Following a raid on a ‘legal consultation’ convened by the Initiative for Strategic Litigation in Africa (ISLA) and Community Health Services and Advocacy (CHESA), the organisation’s lawyer is adamant the Tanzania police have no legal reason to detain the group of 13 individuals.
Matilda Laseko, ISLA project attorney, told The Citizen the meeting raided by the Tanzanian police was a “legal consultation convened in order to get more instructions and evidence on a case” both groups planned to file before a court.
The case concerns a challenge to government’s decision to limit the provision of certain health services that it had previously provided. Laseko said most of the service to be scaled down are those provided to key populations. These include gay and bisexual citizens and sex workers.
“A lot of them, due to the stigma, are not able to access health services the ordinary way. For this reason our client established drop in centres. They wanted to challenge the decision to close them in court. We [ISLA] advise African lawyers with human rights with strategic advice. It is our job,” said Laseko.
The group of 13 people were detained on Tuesday 17 October and released on bail the following day, and no charges were brought against them. On Wednesday, the regional commissioner of police issued a press statement, referring to the “arrests”, and stated that 12 people were “promoting” homosexuality.
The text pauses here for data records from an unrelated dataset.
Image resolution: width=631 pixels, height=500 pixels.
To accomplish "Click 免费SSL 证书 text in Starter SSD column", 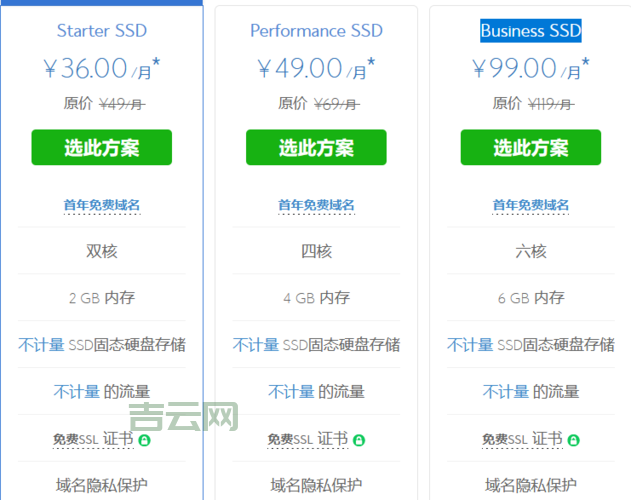I will point(94,440).
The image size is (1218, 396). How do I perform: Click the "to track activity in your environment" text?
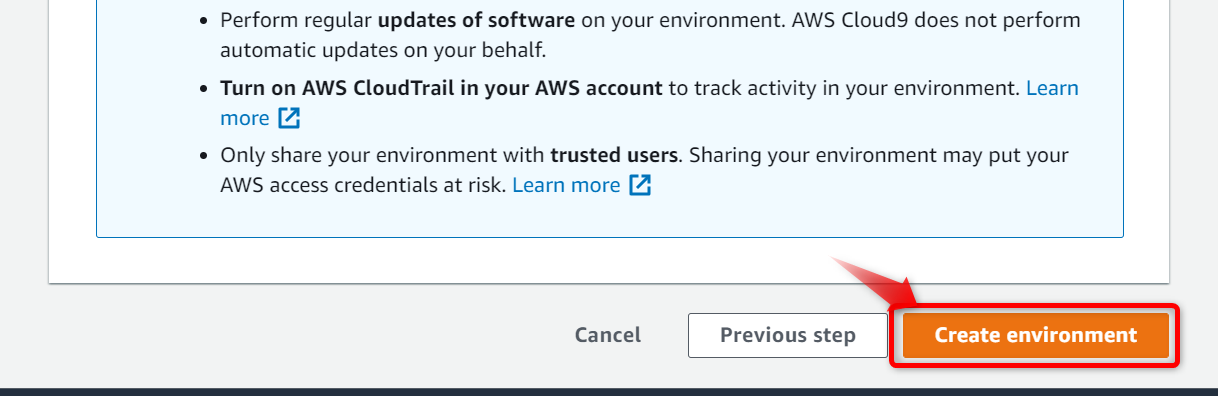pos(844,88)
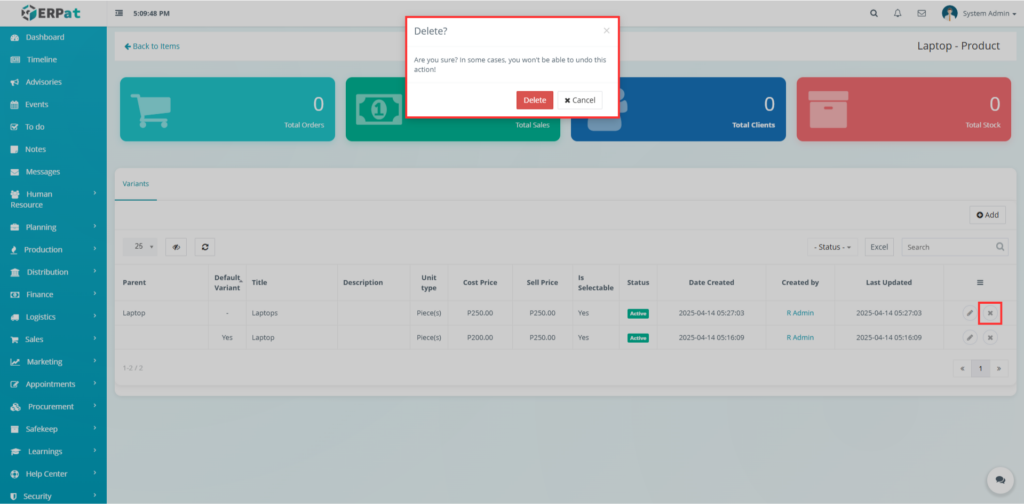This screenshot has width=1024, height=504.
Task: Open the table column options menu icon
Action: 979,283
“The police had a copy of the concept note and the agenda of the consultation. Three lawyers were part of the group, that was detained, include ISLA’s executive director, Sibongile Ndashe. The bail was revoked on Friday 20 October 2017 with the view of starting the investigation afresh. All 13 people are back in custody,” a statement carried out by Amsher, another human rights group, stated.
“They remain in custody, and we don’t know how long they will be detained for since last week Tuesday, they are being held while the police allege that there is an investigation. They are held in detention under investigation because they have nothing to be charged with,” Laseko continued.
The organisation has since appointed a local counsel in Tanzania that is helping them with the process. Laseko is insistent that Tanzanian police should drop the case.
She said the organisation would continue its work in African countries where the need arose.